The offence is aggravated if the disobedience tends to cause
danger to human health or safety. [109E]
5. Public nuisance, because of pollutants being
discharged by big factories to the detriment of the poorer
sections, is a challenge to the social justice component of
the rule of law. [110C]
6. The imperative tone of s. 133 Criminal Procedure
Code read with the punitive temper of s. 188 I.P.C. make the
prohibitory act a mandatory duty. [109E]
7. The Criminal Procedure Code operates against
statutory bodies and others regardless of the cash in their
coffers, even as human rights under Part III of the
Constitution have to be respected by the State regardless of
budgetary provision. [108H]
8. Section 123 M. P. Municipalities Act 1961 has no
saving clause when the municipal council is penniless.
[108H]
9. Although the Cr.P.C. and I.P.C. are of ancient
vintage the new social justice orientation imparted to them
by the Constitution of India makes them a remedial weapon of
versatile use.
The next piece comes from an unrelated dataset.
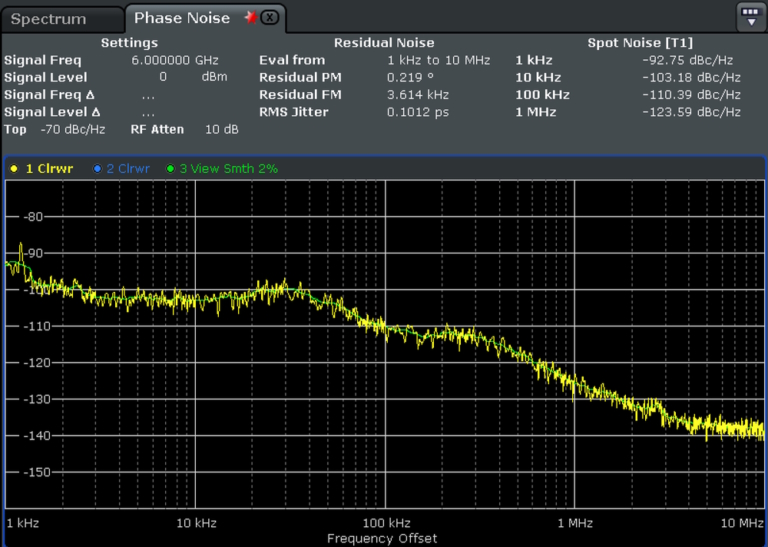This screenshot has height=547, width=768.
Task: Click the Eval from 1 kHz to 10 MHz range
Action: 438,60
Social Justice is due to the people and,
therefore, the people must be able to trigger off the
jurisdiction vested for their benefit in any public
functionary like a Magistrate under s. 133 Criminal
Procedure Code. In the exercise of such power, the judiciary
must be informed by the broader principle of access to
justice necessitated by the conditions of developing
countries and obligated by Art. 38 of the Constitution.
[109F-G]
10. A responsible municipal council constituted for the
precise purpose of preserving public health and providing
better finances cannot run away from its principal duty by
pleading financial inability. Decency and dignity are non-
negotiable facets of human rights and are a first charge on
local self-governing bodies. Similarly, providing drainage
systems not pompous and attractive, but in working condition
and sufficient to meet the needs of the people-cannot be
evaded if the municipality is to justify its existence.
[110E]
11. The Court, armed with the provisions of the two
Codes and justified by the obligation under s. 123 of the
http://JUDIS.NIC.IN SUPREME COURT OF INDIA Page 3 of 15
Act, must adventure into positive directions as it has done
in the present case. Section 133 Criminal Procedure Code
authorises the prescription of a time-limit for carrying out
the order. The same provision spells out the power to give
specific directives. [111A-B]
Govind Singh v. Shanti Sarup, [1979] 2 SCC 267, 279
referred to.
12. The state will realise that Art. 47 makes it a
paramount principle of governance that steps are taken for
the improvement of public health as amongst its primary
duties. The municipality also will slim its budget on
99
low priority items and elitist projects to use the savings
on sanitation and public health. [114C]
13. Where Directive Principles have found statutory
expression in Do’s and Don’ts the court will not sit idly by
and allow municipal government to become a statutory
mockery. The law will relentlessly be enforced and the plea
of poor finance will be poor alibi when people in misery cry
for justice. The dynamics of the judicial process have a new
‘enforcement’ dimension not merely through some of the
provisions of the Criminal Procedure Code (as here) but also
through activated tort consciousness. The officers in charge
and even the elected representatives will have to face the
penalty of the law if what the Constitution and follow up
legislation direct them to do are defied or denied
wrongfully. The wages of violation is punishment, corporate
and personal. [114G-115A]
[The Court approved a scheme of construction work to be
undertaken by the Municipality for the elimination of
the insanitary conditions and directed that the work be
commenced within two months and that the Magistrate
inspect the progress of the work every three months and
see that it is implemented. [113 D-114 B]
JUDGMENT:
CRIMINAL APPELLATE JURISDICTION: Special Leave Petition
(Crl.) No. 2856 of 1979.
From the Judgment and Order dated 6-8-1979 of the
Madhya Pradesh High Court in Crl. Revision No. 392/76.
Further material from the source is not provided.